How to use OEE waterfall reports to add value to food manufacturing operations
Ask production staff how well the morning run has gone and the conversation could go one of several ways. “It was OK, we managed to get the order out” or “It was terrible, everything that could go wrong went wrong”. Neither is particularly helpful to the maintenance or continuous improvement teams trying to get to the facts to assess what really needs to be done.
The OK comment could easily be hiding a multitude of problems – we may have managed to meet the order demand, but at what cost? We remember talking to one first-line manager who felt the first six hours of the shift had been OK but had not realised 90 minutes had been lost through a variety of speed losses and stoppages. 90 minutes lost in six hours is probably not 'OK' by most measures.
The “everything went wrong” comment is probably worse, “it’s making a funny noise” doesn’t really help the maintenance team when they arrive, especially when the noise has already stopped.
Step forward, the "OEE Waterfall" technique. When the technique is applied to OEE it becomes a consistent and user-friendly way of showing the real impact of production performance. A waterfall might appear to be an unusual model on which to base an OEE production report but when the object of the exercise is to reduce wasted time in the production process it’s a good way to visualise how well, or how badly, things are working.

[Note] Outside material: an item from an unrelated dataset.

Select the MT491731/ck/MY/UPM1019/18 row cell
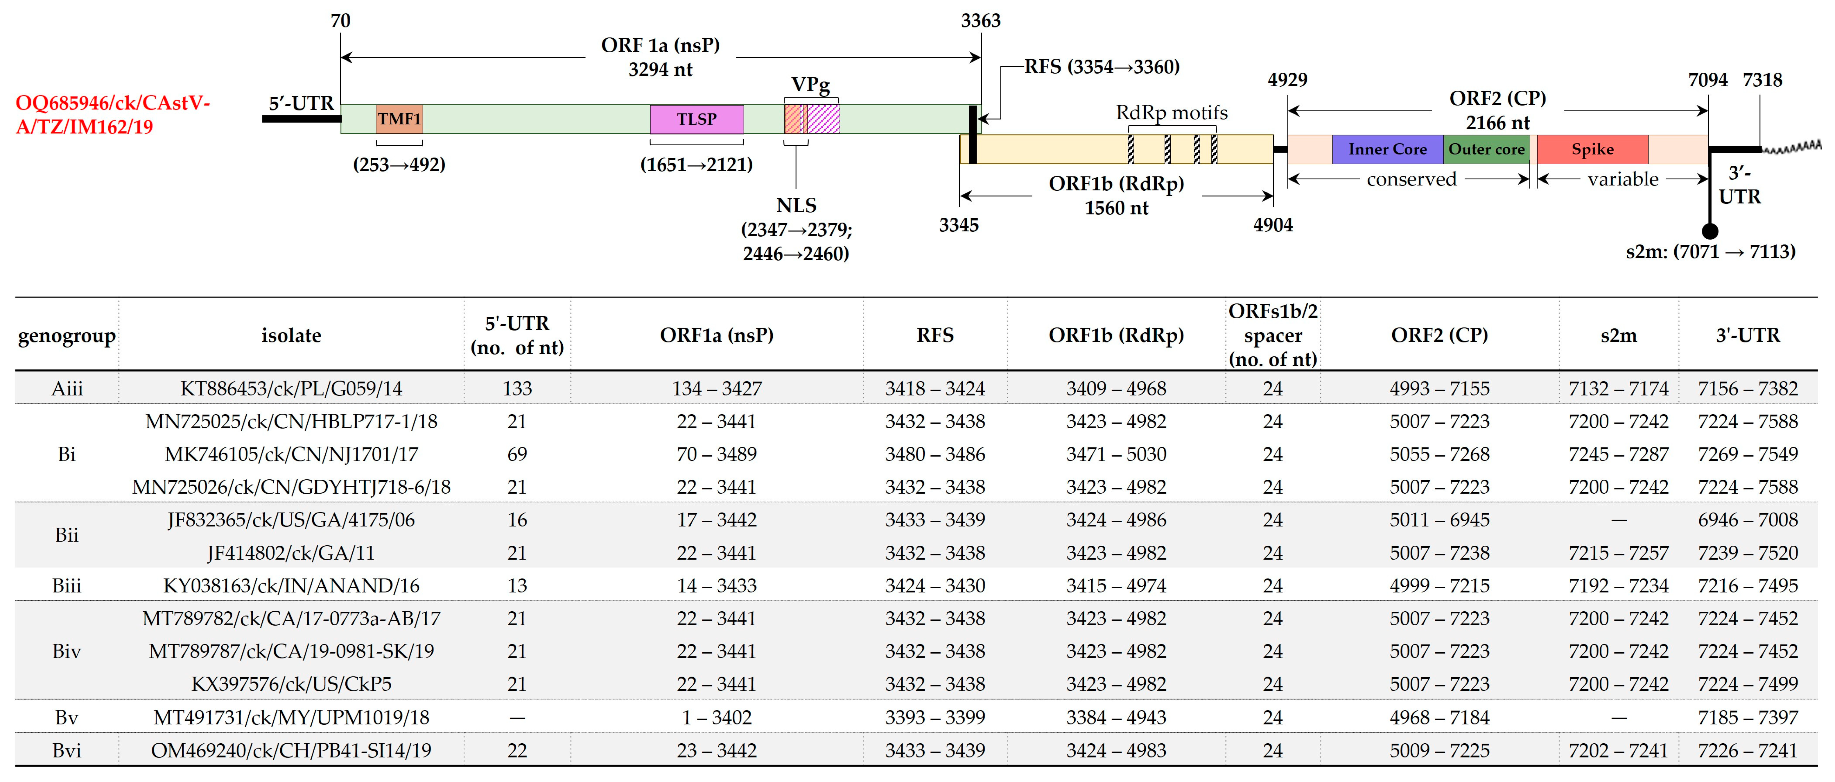This screenshot has width=1835, height=782. click(x=291, y=717)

The OEE waterfall graph for a food manufacturer
The OEE Waterfall graph shows one day of production.
Plan - our production aspiration, the time we intend to run the plant to fulfil the order demand, they are planning to run for 18 hours per day.
Mechanical/electrical. Downtime associated with mechanical or electrical faults.
Operational issues. Downtime such as slow running machinery,
Planned – Planned downtime has been scheduled in and would cover off product changeovers, breaks etc.
Short stoppages – Short stops - these can be particularly damaging for OEE.
Variance to standard – Poor product quality.
Waiting for internal – Waiting for internal resources, this will drill down to labour, ingredients etc.
Added value – ‘Added Value’ the true point of the exercise, our production aspiration was 18 hours but we managed to add value to the business for just 9.5 hours.
Baseline captured, time to improve.
Once that baseline of Added Value is generated, in the above example 10 hours, we can continue to capture accurate data and create an improvement culture.
Publish the results. Many customers chose to highlight KPIs on large TVs in the canteen so everyone can see the improvements made.
Techniques to improve.
Agree to a blame amnesty; it’s not about fault it’s about resolution
Create a top 5 or top 10 loss wall in the CI campaign room
Take a series of photographs of the loss to be improved
Take a photograph of the person accountable for that improvement
Show the position of that loss by generating a graph of top 5 or top 10 losses
Generate a graph for the specific loss over time, usually thirteen weeks
Document an improvement plan of action to resolve the issue
Record progress and meet weekly to monitor resolution
React to a lack of progress and provide additional support to the person accountable as required
Don’t change direction when things get tough, or change the system
Just keep remembering the effect of a low ‘added value’ score. In the illustration above the factory has funded the assets, labour, materials and energy costs to the tune of 18 hours per day but has only gained 9.5 hours of effective production output, fit for sale, in return. It’s sobering to consider that virtually every improvement that increases that value of 9.5 hours either reduces the loss or goes straight to the bottom line as profit.